> WHAT IS EXPECTED: Reproduce word for word the lines between those holding "22 de noviembre de 2012 a las 22:52 (92, 712)" and "Azúcar, Canela y Miel (241, 1856)", inclusive, and nothing else from the data below.

> STUDY MATERIAL:
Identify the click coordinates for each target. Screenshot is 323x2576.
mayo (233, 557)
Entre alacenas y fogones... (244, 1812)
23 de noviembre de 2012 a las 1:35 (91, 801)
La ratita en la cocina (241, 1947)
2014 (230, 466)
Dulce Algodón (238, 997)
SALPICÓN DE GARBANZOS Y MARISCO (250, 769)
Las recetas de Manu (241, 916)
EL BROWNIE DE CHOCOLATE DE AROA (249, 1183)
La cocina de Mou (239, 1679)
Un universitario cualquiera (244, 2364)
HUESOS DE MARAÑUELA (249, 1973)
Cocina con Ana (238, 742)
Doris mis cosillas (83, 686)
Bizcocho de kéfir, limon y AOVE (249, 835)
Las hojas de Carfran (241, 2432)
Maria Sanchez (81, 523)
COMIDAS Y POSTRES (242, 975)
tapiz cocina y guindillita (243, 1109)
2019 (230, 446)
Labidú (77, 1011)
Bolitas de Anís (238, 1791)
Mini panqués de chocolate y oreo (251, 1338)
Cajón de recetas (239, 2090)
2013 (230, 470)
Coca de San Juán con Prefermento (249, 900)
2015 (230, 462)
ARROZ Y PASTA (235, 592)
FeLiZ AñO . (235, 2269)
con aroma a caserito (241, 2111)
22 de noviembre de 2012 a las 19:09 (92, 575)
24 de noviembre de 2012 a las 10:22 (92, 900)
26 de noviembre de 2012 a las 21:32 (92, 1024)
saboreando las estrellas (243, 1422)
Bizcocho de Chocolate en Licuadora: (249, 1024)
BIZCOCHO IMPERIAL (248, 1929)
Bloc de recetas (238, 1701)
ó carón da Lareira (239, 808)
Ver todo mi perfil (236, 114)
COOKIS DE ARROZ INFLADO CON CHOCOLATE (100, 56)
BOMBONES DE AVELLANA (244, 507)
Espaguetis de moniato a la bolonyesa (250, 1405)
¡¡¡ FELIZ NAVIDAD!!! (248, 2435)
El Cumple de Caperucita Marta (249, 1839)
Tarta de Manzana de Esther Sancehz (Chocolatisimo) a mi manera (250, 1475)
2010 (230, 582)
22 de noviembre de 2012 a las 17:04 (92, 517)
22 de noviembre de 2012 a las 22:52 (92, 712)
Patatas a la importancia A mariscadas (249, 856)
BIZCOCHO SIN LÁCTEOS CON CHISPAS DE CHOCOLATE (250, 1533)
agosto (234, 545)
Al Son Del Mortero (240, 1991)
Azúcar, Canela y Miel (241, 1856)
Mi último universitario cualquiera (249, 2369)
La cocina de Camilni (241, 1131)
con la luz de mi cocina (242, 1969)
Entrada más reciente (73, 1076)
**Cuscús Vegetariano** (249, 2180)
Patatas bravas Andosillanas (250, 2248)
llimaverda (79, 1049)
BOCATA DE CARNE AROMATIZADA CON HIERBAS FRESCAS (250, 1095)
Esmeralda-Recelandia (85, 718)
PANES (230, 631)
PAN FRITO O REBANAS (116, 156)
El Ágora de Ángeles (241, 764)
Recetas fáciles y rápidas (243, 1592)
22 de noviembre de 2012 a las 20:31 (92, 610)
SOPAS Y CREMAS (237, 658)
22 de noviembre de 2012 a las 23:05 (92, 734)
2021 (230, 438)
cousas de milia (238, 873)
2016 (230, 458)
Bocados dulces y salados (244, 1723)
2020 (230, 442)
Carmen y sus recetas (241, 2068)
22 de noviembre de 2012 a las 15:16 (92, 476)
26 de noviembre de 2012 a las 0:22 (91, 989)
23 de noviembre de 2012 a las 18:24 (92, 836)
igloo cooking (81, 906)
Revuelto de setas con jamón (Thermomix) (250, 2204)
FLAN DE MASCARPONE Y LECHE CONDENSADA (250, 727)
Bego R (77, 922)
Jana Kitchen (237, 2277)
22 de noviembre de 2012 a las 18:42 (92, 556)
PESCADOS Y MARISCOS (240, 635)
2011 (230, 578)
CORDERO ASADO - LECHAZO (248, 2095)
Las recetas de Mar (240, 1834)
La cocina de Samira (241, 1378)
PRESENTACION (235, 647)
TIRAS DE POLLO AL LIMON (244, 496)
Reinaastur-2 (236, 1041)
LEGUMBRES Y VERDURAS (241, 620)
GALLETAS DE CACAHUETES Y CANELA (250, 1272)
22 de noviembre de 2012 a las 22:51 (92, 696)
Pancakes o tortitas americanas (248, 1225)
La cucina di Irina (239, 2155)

> YOUR RESPONSE:
22 de noviembre de 2012 a las 22:52 (92, 712)
Patatas a la importancia A mariscadas (249, 856)
BIZCOCHO SIN LÁCTEOS CON CHISPAS DE CHOCOLATE (250, 1533)
agosto (234, 545)
Al Son Del Mortero (240, 1991)
Azúcar, Canela y Miel (241, 1856)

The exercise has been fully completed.